Electronic data processing systems comprise several basic units: a central processing unit, a main memory, an input-output unit, and a system controller. The processor performs arithmetic and logic functions, the main memory stores program instructions and data, the I/O unit interfaces peripheral devices and remote users to the system, and the controller coordinates all operations. Typically, as in the Honeywell 6000 system, for example, all I/O operations including main memory access are handled through the system controller.
As the role of data processing has grown larger, the demand has increased for larger capacity computer systems to handle the ever increasing processing requirements. Processing speeds as well as data capacity have increased. One limitation of system size has been the cost of high-speed main memories. Such memories, whether core or semiconductor, are considerably more expensive than larger capacity but slower bulk memories such as magnetic disks or tapes.
Since a user needs only a portion of his program and data in storage for execution at any given time, the concept of program segmentation and memory paging evolved. The Honeywell 6800 system and its predecessors are examples of computer systems which have successfully employed segmentation and paging techniques. With these techniques, extended memories may be employed with main memory with users seeing a "virtual memory" of greater capacity than the real main memory.
By calling only a portion of the user's program and data into execution at any given time, the capacity requirements of main memory are reduced. Further, the use of pages for memory storage permits greater flexibility in memory use since a page may be stored wherever space permits, without the need for storing all related pages together. Such overhead functions as periodic memory compacting, for example, are eliminated. User security is also enhanced through the use of memory paging.

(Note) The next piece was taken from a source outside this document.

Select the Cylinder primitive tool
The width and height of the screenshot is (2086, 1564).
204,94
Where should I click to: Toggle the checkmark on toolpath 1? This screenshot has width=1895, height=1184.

Since pages of data or instructions may be stored wherever available space is found, page tables must be maintained for locating the stored pages. Memory addresses are provided by page table lookup, and by adding an offset to the desired page address if only a portion of the page is to be accessed. Further, a limit or bound may be expressed which further limits the accessible portion of the page. A secure method of accessing memory through use of descriptor-defined base, bounds, and access rights is disclosed in related invention No. 1.
The development and verification of addresses for paged memory, with or without bounds verification, require considerable time which has heretofore limited the system processor time for program execution.
In order to increase the total address space of the paged memory data processing system, an extended address mechanism is provided which permits the accessing by peripherals through an input-output unit of paged memory locations having an address field exceeding that of the address field of the control words used to access such paged memory locations. By so increasing the total address space, the data processing system can accommodate increased data processing loads. According to the present invention this is done without increasing the length of the control words used to access the paged memory locations or the address fields thereof.